Bedtime for me was always the worst time of day. I knew that all the cool things happened after I went to bed. But, bedtime always came and the routine was always the same. Mom would tuck me in and then we prayed, “ Now I lay me down to sleep. I pray the Lord my soul to keep. If I die before I wake, I pray the Lord my soul to take.”
And so, just like mothers have been doing forever, Jesus’ mother would settle her son in his bed and begin as her mother had done before her. “Repeat after me,” she would say: “Into Your hands, I commit My Spirit.”
You could hear the affection in her voice:
Jesus: “Yes, Mom.”
Mary: “You know He loves You, right?”
Mary: “Your Father, and that Your life is safe in His hands?”
Jesus: “Yes, Mom, I know.”
Fast forward to the now 33 “year” old man with the name “Jehovah” whose mother is looking upon His broken body, hearing His first words become His last.
Luke 2:44-49 It was now about the sixth hour, and darkness fell over the whole land until the ninth hour, because the sun was obscured; and the veil of the temple was torn in two. And Jesus, crying out with a loud voice, said, “Father, into Your hands I commit My spirit.” Having said this, He breathed His last. Now when the centurion saw what had happened, he began praising God, saying, “Certainly this man was innocent.” And all the crowds who came together for this spectacle, when they observed what had happened, began to return, beating their breasts. And all His acquaintances and the women who accompanied Him from Galilee were standing at a distance, seeing these things.
Here is Jesus, His body broken, His life almost gone, having taken on the sins of the world, displaying His in conquerable trust in His Father’s providential care.
Oh, that we might all pass from this life with that same confidence in our Father God.
“No man can die well unless he has lived well, and no man can live well unless he is prepared to die well.” I look to these words for insight, words I have heard from my earliest memories.
“Father, into Your hands I commit My spirit.”
There are perhaps no greater words spoken regarding the journey of life to death.
For Jesus, these words revealed truth. They were not a death bed confession, but the testimony of how His life had been lived.
These words were not His own, but those passed down from fathers centuries before. The words were first spoken by Kind David during his exile.
Psalm 31:5 Into Your hand I commit my spirit; You have ransomed me, O Lord, God of truth.
A man, on the run, living in caves, separated from peace, and surrounded by struggles, it became David’s resolve to trust in God.
David’s journey looks similar to many of our own – do for yourself until you can do no more.
What do you fear that is causing the desire to control?
Fear always equal control
Control is always a result of fear.
Look at these words from David:
Psalm 13:1-4 How long, O Lord? Will You forget me forever? How long will You hide Your face from me? How long shall I take counsel in my soul, Having sorrow in my heart all the day? How long will my enemy be exalted over me? Consider and answer me, O Lord my God; Enlighten my eyes, or I will sleep the sleep of death, And my enemy will say, “I have overcome him,” And my adversaries will rejoice when I am shaken.

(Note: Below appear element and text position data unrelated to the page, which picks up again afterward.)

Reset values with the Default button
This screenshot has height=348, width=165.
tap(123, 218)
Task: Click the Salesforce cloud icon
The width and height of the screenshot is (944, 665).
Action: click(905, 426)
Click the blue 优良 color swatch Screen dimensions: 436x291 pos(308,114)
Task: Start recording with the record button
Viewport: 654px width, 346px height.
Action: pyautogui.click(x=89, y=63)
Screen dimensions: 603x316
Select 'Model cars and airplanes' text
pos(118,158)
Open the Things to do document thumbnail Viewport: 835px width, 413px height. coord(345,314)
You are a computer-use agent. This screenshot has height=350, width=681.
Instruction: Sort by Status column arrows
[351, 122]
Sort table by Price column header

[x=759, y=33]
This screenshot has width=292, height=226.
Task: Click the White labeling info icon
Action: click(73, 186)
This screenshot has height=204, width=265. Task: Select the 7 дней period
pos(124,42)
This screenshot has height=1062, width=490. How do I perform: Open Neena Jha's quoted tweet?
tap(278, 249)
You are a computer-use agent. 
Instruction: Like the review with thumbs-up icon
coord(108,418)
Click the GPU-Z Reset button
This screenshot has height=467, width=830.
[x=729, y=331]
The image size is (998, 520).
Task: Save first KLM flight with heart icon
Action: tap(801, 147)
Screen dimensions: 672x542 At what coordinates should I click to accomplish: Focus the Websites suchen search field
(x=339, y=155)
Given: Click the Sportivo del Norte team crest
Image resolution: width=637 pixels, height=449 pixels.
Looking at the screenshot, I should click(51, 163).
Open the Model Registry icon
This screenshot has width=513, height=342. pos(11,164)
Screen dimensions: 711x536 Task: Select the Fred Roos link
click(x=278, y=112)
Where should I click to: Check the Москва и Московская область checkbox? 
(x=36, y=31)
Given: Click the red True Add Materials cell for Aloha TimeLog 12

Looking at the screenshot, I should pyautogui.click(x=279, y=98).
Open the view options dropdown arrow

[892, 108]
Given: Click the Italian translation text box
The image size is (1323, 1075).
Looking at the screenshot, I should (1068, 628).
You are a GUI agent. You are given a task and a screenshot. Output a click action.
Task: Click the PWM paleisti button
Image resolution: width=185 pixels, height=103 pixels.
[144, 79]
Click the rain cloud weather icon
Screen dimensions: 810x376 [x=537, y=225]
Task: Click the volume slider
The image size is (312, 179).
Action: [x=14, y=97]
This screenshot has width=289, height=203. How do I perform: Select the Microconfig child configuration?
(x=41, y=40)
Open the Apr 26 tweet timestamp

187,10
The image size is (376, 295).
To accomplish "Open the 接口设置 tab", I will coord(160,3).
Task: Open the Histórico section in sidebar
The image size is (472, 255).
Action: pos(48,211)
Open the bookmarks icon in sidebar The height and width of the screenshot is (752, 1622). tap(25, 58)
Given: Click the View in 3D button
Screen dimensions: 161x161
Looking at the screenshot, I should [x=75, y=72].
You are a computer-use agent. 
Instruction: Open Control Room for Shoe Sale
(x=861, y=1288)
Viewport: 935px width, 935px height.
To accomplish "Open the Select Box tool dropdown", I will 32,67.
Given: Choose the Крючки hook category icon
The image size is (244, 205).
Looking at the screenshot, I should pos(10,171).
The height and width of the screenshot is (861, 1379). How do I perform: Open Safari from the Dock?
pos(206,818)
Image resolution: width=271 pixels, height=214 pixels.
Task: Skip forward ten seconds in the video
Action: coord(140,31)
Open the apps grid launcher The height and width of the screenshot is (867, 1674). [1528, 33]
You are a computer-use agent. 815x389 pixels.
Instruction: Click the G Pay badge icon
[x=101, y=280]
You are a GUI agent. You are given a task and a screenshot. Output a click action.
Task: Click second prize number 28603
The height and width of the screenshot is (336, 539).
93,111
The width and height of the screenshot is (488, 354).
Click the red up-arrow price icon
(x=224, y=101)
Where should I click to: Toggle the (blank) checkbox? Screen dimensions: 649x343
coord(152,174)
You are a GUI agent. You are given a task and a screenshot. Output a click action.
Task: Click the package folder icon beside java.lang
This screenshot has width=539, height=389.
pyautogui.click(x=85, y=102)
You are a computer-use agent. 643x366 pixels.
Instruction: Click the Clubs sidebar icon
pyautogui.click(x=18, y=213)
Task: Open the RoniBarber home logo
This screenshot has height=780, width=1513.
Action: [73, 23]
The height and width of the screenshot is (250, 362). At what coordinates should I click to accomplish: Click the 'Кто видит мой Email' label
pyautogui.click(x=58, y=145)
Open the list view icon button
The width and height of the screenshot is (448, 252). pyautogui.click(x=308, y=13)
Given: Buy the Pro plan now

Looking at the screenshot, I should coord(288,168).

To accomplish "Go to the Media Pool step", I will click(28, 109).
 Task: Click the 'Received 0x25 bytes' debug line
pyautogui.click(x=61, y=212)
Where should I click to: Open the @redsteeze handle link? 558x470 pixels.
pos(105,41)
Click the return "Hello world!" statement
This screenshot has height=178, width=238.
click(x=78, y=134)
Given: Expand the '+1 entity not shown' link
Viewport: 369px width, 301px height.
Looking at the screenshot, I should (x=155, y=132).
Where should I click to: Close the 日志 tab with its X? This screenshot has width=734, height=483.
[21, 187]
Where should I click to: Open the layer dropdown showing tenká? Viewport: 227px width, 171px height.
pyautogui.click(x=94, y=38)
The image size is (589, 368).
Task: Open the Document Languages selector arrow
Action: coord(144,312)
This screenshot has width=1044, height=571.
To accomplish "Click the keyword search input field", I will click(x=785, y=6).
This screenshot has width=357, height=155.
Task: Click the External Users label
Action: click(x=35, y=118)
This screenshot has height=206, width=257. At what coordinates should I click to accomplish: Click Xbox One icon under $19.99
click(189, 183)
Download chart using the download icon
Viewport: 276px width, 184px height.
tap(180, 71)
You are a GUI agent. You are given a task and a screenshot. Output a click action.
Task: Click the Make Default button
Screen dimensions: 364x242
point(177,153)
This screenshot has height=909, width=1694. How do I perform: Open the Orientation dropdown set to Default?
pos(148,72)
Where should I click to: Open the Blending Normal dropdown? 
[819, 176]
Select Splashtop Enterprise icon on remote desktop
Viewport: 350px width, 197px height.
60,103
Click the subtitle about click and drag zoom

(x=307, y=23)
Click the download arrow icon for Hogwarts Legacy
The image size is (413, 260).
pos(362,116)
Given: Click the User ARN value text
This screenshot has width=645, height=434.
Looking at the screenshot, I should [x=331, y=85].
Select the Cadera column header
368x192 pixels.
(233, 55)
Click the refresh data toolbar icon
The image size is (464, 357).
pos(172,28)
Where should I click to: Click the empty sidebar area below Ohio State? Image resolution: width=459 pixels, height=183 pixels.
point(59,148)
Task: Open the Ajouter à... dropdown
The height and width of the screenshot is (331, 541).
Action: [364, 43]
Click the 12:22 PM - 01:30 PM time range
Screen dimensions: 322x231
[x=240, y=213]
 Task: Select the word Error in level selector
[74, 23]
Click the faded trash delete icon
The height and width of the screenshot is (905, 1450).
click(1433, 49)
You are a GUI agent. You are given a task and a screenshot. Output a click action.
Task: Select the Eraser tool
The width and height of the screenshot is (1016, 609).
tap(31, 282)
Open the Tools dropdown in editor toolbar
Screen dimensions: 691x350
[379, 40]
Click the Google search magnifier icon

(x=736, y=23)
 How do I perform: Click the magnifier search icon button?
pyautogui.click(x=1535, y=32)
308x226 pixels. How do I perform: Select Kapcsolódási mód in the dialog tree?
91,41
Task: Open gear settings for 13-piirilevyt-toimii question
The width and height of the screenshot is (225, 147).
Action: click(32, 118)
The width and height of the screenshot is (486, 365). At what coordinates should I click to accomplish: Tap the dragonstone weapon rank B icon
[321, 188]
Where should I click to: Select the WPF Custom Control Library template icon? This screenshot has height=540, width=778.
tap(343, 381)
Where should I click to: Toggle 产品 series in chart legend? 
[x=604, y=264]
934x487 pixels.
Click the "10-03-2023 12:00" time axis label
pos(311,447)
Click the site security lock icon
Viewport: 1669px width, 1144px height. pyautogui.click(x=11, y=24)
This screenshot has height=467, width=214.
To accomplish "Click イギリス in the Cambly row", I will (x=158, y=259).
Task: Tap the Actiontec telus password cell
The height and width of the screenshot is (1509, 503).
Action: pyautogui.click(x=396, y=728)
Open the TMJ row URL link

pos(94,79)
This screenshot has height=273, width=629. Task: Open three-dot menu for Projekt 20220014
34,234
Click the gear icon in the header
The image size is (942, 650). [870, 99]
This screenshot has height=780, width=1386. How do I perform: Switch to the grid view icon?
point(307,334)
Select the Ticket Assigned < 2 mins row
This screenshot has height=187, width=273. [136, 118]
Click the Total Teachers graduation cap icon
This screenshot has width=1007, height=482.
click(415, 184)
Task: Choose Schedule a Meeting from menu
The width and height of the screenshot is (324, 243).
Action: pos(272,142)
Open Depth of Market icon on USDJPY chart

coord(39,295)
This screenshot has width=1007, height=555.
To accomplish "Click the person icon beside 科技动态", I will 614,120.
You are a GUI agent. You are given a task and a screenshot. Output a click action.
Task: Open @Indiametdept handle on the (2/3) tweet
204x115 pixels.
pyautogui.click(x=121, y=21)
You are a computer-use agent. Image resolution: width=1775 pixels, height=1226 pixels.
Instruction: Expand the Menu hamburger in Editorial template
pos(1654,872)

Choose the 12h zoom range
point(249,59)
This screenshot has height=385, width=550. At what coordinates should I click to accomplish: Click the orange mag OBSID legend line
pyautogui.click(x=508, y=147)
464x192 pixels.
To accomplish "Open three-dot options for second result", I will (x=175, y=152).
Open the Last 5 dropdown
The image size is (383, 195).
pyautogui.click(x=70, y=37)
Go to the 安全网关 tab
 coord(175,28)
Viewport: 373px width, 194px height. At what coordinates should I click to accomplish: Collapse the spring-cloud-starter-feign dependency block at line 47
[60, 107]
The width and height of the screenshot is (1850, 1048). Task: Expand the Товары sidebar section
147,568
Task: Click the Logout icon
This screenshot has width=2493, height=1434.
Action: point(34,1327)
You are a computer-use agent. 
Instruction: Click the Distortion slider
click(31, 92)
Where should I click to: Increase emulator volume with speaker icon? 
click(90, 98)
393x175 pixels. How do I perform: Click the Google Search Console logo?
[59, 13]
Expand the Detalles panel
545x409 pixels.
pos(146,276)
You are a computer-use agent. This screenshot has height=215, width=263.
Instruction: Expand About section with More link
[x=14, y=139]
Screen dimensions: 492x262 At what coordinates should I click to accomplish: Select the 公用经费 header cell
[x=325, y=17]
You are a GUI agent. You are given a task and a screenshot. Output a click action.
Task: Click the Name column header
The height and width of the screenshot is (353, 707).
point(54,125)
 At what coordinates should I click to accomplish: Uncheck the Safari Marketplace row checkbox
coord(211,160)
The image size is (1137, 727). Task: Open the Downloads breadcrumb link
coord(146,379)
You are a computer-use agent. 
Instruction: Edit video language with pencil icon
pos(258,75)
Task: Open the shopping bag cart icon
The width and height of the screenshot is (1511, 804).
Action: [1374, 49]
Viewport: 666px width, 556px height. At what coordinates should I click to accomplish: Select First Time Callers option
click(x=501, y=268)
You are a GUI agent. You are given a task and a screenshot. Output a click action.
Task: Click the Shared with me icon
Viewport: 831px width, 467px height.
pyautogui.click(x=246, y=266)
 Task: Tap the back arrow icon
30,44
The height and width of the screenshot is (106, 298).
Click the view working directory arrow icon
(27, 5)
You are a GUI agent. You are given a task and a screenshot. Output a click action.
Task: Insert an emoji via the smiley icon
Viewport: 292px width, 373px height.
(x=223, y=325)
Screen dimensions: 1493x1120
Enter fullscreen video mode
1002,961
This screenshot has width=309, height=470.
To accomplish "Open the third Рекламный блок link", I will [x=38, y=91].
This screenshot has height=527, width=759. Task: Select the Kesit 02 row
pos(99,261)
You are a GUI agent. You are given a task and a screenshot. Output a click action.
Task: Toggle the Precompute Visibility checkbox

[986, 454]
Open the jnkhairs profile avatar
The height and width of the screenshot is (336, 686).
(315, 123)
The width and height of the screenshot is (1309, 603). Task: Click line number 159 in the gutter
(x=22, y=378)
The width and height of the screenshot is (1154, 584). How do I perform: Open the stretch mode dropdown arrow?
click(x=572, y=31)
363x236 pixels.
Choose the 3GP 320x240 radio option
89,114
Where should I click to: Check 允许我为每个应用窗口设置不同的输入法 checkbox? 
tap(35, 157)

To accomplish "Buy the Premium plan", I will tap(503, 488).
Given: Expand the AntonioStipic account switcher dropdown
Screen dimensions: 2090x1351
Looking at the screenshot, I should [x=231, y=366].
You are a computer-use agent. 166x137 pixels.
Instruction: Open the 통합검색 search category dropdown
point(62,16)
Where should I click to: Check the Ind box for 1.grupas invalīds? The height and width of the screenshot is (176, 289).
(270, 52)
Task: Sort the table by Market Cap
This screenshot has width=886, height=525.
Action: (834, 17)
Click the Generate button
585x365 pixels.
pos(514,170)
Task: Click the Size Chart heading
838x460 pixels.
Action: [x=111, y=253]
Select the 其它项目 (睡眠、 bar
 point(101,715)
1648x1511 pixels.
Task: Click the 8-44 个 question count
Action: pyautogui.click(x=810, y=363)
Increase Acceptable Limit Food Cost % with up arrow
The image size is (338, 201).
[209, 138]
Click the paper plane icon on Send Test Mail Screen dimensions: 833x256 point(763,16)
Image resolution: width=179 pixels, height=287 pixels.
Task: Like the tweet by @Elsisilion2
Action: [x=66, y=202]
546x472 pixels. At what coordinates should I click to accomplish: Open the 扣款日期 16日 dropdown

Scholars believe these words were written shortly after arriving at the cave of Adullam, the place of meaninglessness. How did he end up there?
Read 1 Samuel 21:10-22:2
What did he do?
– fled to an enemy king
– pretended to be a mad man
– escapes to a cave where his family came, along with those who were discontented and in debt
It took a cave to finally bring David to a place of peace.
All are looking to find the rest that God promised to His people from that very first act in the garden.
That’s the struggle most Christians have with Sabbath – we try to define it by what is happening in the physical world.
Our theology becomes so focused on circumstances that we completely miss the purpose for our struggle.
Sabbath was never about taking away the struggle but about learning to trust in the One who is leading us through it.
That was the beauty of Christ’s words, “Father, into Your hands I commit My Spirit.”
We see Jesus’ willing consent, the heartfelt union of His will with the will of His Father who permitted Him to be put to death. With His dying breath Christ declared, “I trust You!”
The question for the church today is do we? The entire premise of Sabbath depends on it.
2 Timothy 1:12 For this reason I also suffer these things, but I am not ashamed; for I know whom I have believed and I am convinced that He is able to guard what I have entrusted to Him until that day.
Do you need to experience that kind of rest, that kind of peace in your life?
Hebrews 4:9 So there remains a Sabbath rest for the people of God.
Give what you are carrying to Him today.
What do you need to place and entrust into God’s hands?
What are you controlling that you need to relinquish unto God?